Many ways and methods to address the problem exist. For example, some areas have specific regulations that set mandatory overtime work for nursing professionals (Bae, Brewer & Kovner, 2011). However, it is clear that this strategy is not effective as it leads to even more problems as nurses do not want to work extra hours and the value of their unpaid overtime work is very low. Bae et al. (2011) stress that, in areas, where such mandatory regulations do not exist, nurses are more eager to work overtime and the value of their overtime work is higher. Hence, mandatory overtime work cannot be used.

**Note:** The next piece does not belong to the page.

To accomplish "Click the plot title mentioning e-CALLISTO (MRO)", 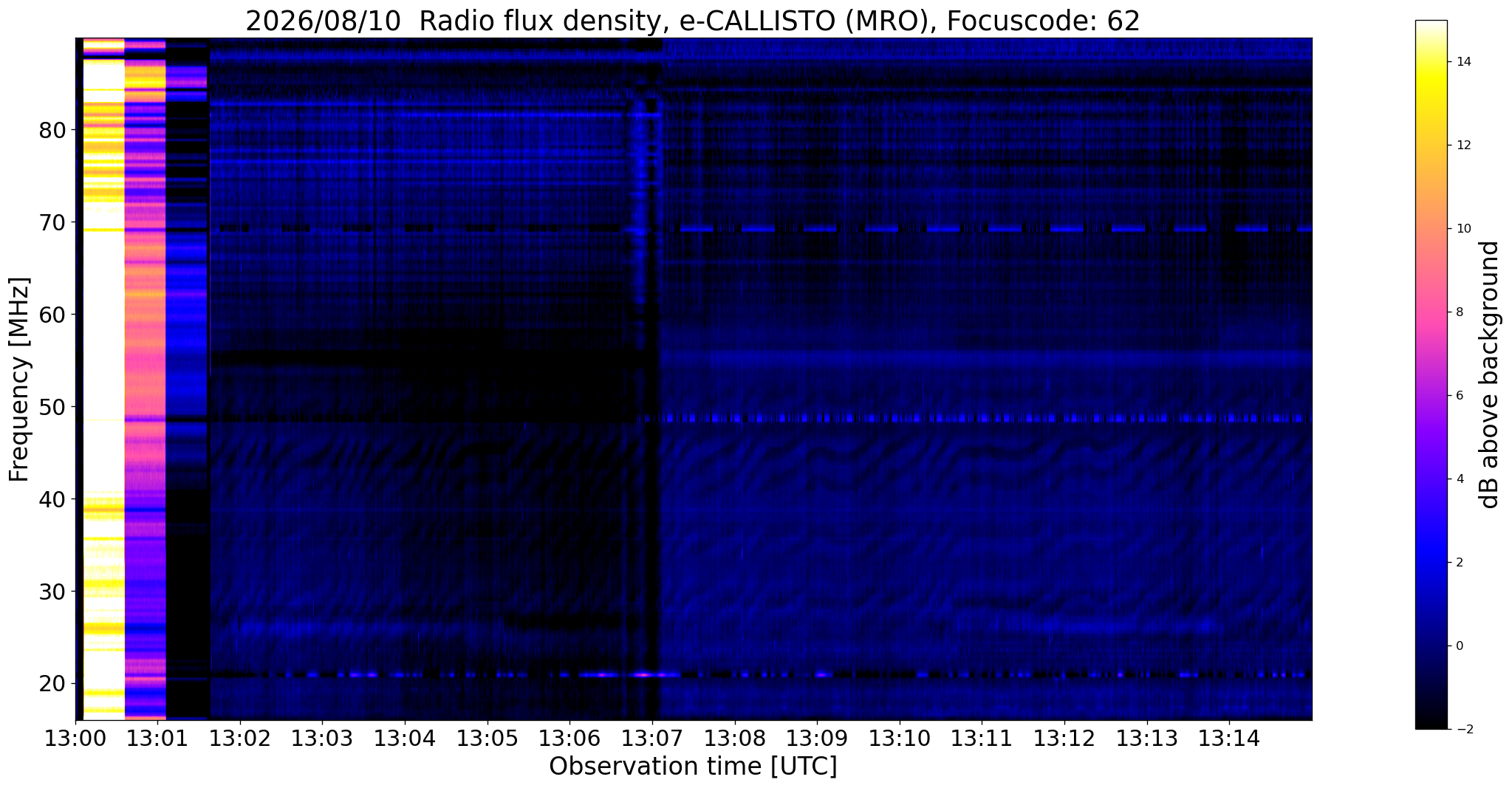I will click(x=693, y=21).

The interviewed people believe that hiring part-time nurses will be very effective. This will not need a large budget as the nurses will be employed and will work in periods when they are most needed. There is no need to pay salaries for full-time jobs, as there are specific hours when nursing services are most needed and the existing staff cannot provide the necessary amount of services.
It is also important to use effective software systems that will identify the hours when additional nurses are needed. Patterson (2011) stresses that an effective computerized system can identify the periods when additional staff is required. Part-time nurses should come at such periods. Development and implementation of the computerized system will need some additional costs. However, the budget will not be large and will lead to significant improvements.
Finally, it is suggested that nurses should get bonuses for their overtime work. Again, this is not associated with large costs and will require a small budget. It is possible to pay for each extra hour a sum that is bigger than nurses’ average payment. It is also possible to pay the same money for extra hours and give additional bonuses for nurses who are the most active.
In conclusion, it is possible to note that nurse understaffing can be addressed effectively. Part-time nurses can be hired. It is also important to develop and implement an effective computerized system that will identify the hours when additional staff is needed and when nurses are overloaded. Apart from that, some bonuses should be paid to the most effective nurses. These strategies do not need large budgets and, hence, many healthcare facilities located in urban and rural areas can use them. Of course, healthcare officials should also consider regulations on mandatory overtime work. Healthcare facilities can address officials to remove the mandatory overtime work.
Reference List
Bae, S.H., Brewer, C.S., & Kovner, C.T. (2011). State mandatory overtime regulations and newly licensed nurses’ mandatory and voluntary overtime and total work hours. Journal of Nursing Outlook, 60(2), 60-71.
Patterson, J. (2011). The effects of nurse to patient ratios. Nursing Times, 107(2), 22-25.